Supplied material:
****
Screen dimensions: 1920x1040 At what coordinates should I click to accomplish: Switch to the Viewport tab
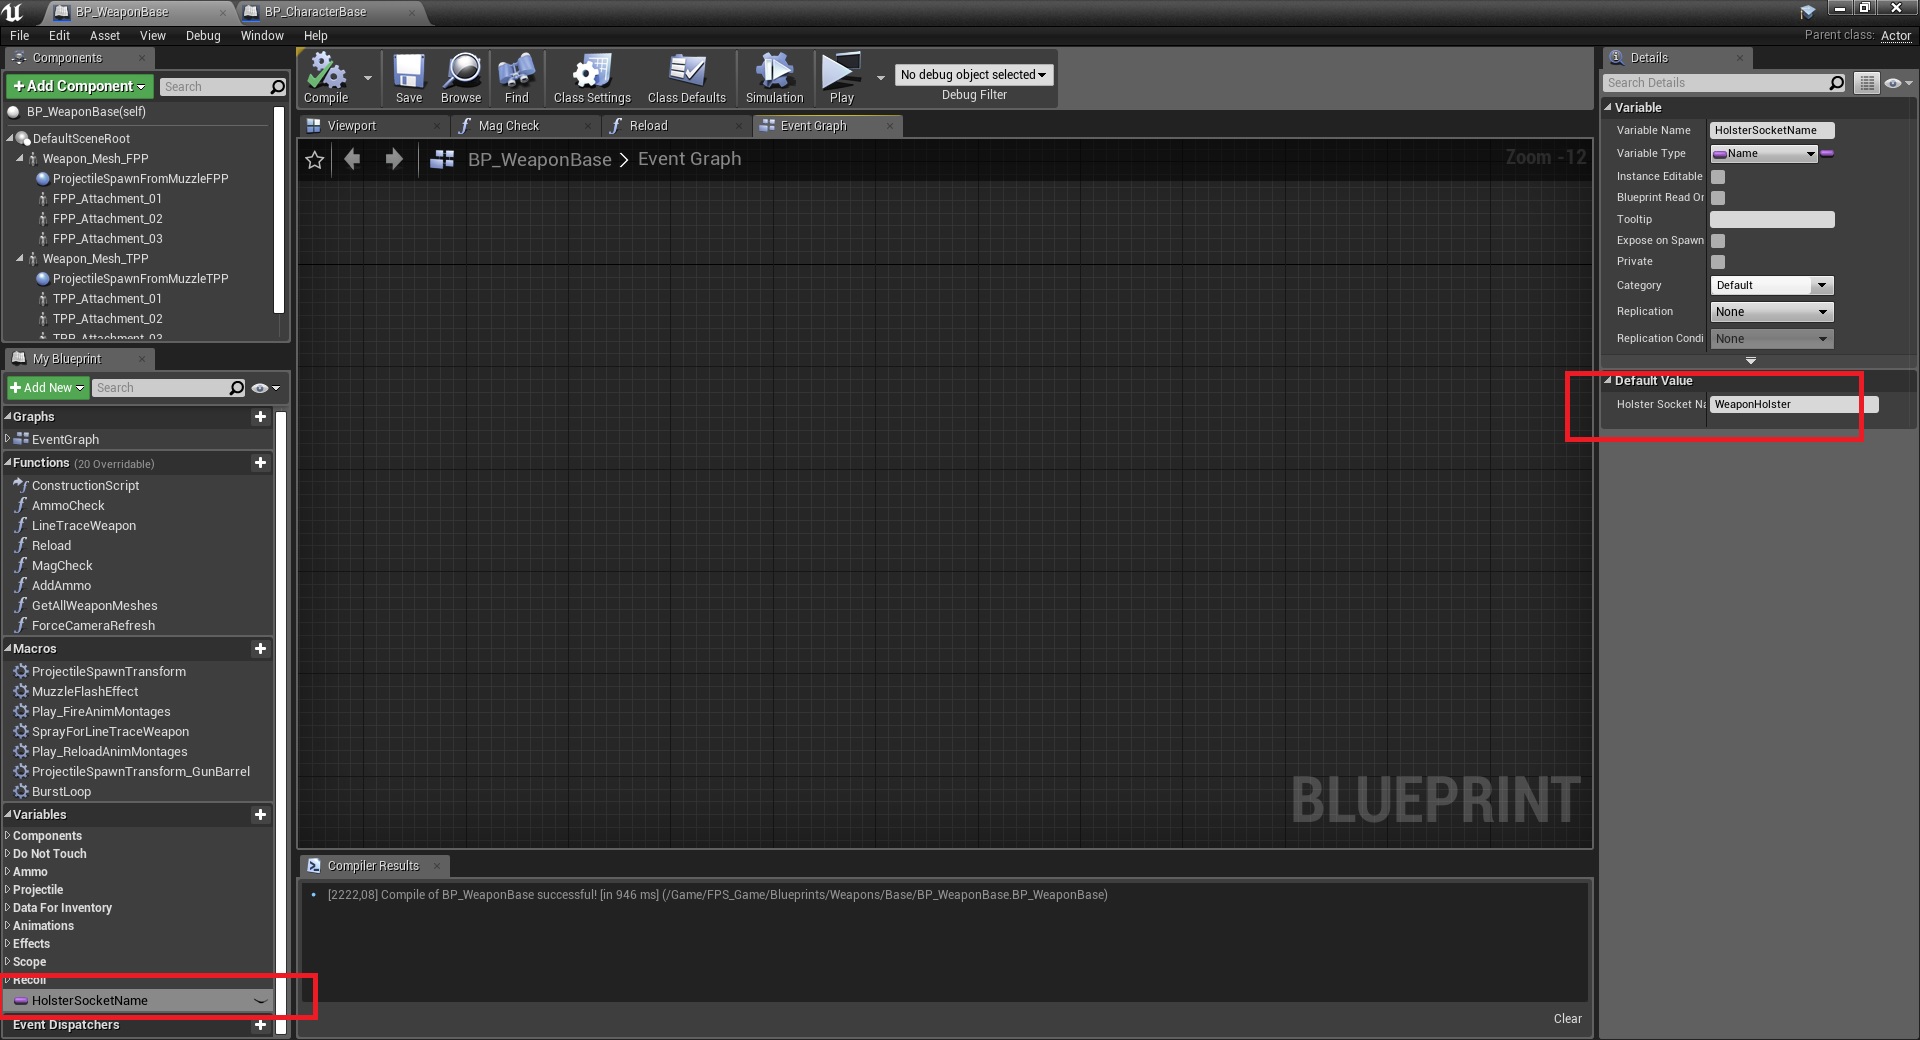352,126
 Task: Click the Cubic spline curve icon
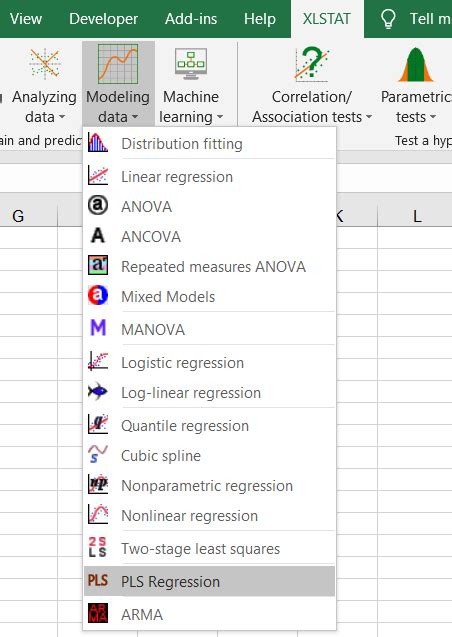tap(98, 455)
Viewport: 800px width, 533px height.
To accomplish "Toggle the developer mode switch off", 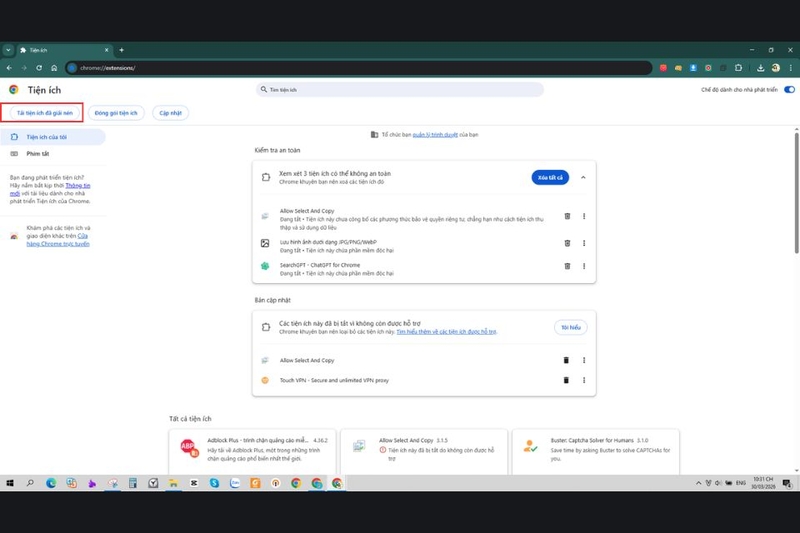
****
Work instruction: Set the listing down exactly, without its pictures.

Worked solution:
Screen dimensions: 1920x1040 At what coordinates should I click to accomplish: Switch to the Viewport tab
352,126
 Task: Click the Cubic spline curve icon
tap(98, 455)
Viewport: 800px width, 533px height.
To accomplish "Toggle the developer mode switch off", 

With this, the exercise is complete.